### TESTO SCELTO
ABORTO: l’ipocrisia e la malvagità di una legge ingiusta

Nel nosocomio di Rossano, in provincia di Cosenza, è stato trovato vivo un piccolo essere umano di 22 settimane avvolto in un fagottino di tela bianca. La sconcertante scoperta è stata fatta per puro caso dal cappellano del nosocomio, avviatosi a pregare nella sala operatoria dove appena quattro ore prima era stato praticato un aborto cosiddetto terapeutico. In seguito alle proteste ed alla richiesta di aiuto del religioso, il bambino è stato messo in un’incubatrice nel reparto di neonatologia dell’ospedale di Cosenza, dove è morto ben due giorni dopo (“Il Giornale”, 27 aprile 2010).

Spesso si sente parlare della solitudine in cui viene a trovarsi la donna dopo un aborto fai-da-te e lo strazio che ella può provare nel vedere il sangue e il “materiale biologico” espulso dal suo ventre accompagnato da dolori lancinanti, e si punta l’indice verso coloro i quali sembrano non curarsi del trauma fisico e psicologico della donna, lasciata sola e abbandonata nel suo “personale dramma”.

### COSA SI CHIEDE
a – Trascrivi senza modifiche il passo del testo sull'aborto da "ABORTO: l’ipocrisia e" a "27 aprile 2010).".
b – Rispondi a queste domande sul testo sull'aborto:
(i) Di quante settimane era il piccolo essere umano trovato vivo?
(ii) Chi ha fatto la scoperta?
(iii) Verso chi si punta l'indice, secondo l'ultimo paragrafo?

### ELENCO MOSTRATO
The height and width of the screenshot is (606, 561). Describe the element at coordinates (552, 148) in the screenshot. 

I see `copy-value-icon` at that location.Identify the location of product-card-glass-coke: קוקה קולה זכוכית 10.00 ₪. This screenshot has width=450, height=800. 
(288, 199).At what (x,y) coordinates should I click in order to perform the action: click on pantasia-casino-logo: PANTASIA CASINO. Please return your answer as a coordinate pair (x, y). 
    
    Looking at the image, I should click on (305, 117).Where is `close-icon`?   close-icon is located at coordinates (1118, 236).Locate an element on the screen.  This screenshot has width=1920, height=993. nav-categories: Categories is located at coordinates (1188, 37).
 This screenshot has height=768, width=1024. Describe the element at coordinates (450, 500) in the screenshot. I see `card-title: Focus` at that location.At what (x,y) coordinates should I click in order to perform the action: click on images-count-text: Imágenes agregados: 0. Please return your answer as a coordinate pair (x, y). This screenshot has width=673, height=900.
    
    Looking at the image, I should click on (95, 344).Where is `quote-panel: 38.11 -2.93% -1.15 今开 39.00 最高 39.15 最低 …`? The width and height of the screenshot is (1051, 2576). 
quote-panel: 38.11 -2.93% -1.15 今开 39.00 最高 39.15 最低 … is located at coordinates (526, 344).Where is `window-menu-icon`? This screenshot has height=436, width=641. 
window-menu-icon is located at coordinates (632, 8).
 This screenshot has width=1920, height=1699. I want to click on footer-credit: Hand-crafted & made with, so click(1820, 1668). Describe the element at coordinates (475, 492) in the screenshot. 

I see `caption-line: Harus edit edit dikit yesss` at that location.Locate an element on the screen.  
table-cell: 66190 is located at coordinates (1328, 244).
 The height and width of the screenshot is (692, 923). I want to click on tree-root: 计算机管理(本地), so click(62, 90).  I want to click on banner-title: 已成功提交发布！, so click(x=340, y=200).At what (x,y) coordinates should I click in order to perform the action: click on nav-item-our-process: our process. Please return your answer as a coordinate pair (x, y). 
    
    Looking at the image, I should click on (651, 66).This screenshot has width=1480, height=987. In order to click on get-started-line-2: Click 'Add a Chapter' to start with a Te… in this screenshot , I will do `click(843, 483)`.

### RISPOSTE FORNITE
a –
ABORTO: l’ipocrisia e la malvagità di una legge ingiusta

Nel nosocomio di Rossano, in provincia di Cosenza, è stato trovato vivo un piccolo essere umano di 22 settimane avvolto in un fagottino di tela bianca. La sconcertante scoperta è stata fatta per puro caso dal cappellano del nosocomio, avviatosi a pregare nella sala operatoria dove appena quattro ore prima era stato praticato un aborto cosiddetto terapeutico. In seguito alle proteste ed alla richiesta di aiuto del religioso, il bambino è stato messo in un’incubatrice nel reparto di neonatologia dell’ospedale di Cosenza, dove è morto ben due giorni dopo (“Il Giornale”, 27 aprile 2010).

b –
(i) 22 settimane.
(ii) Il cappellano del nosocomio.
(iii) Verso coloro i quali sembrano non curarsi del trauma fisico e psicologico della donna.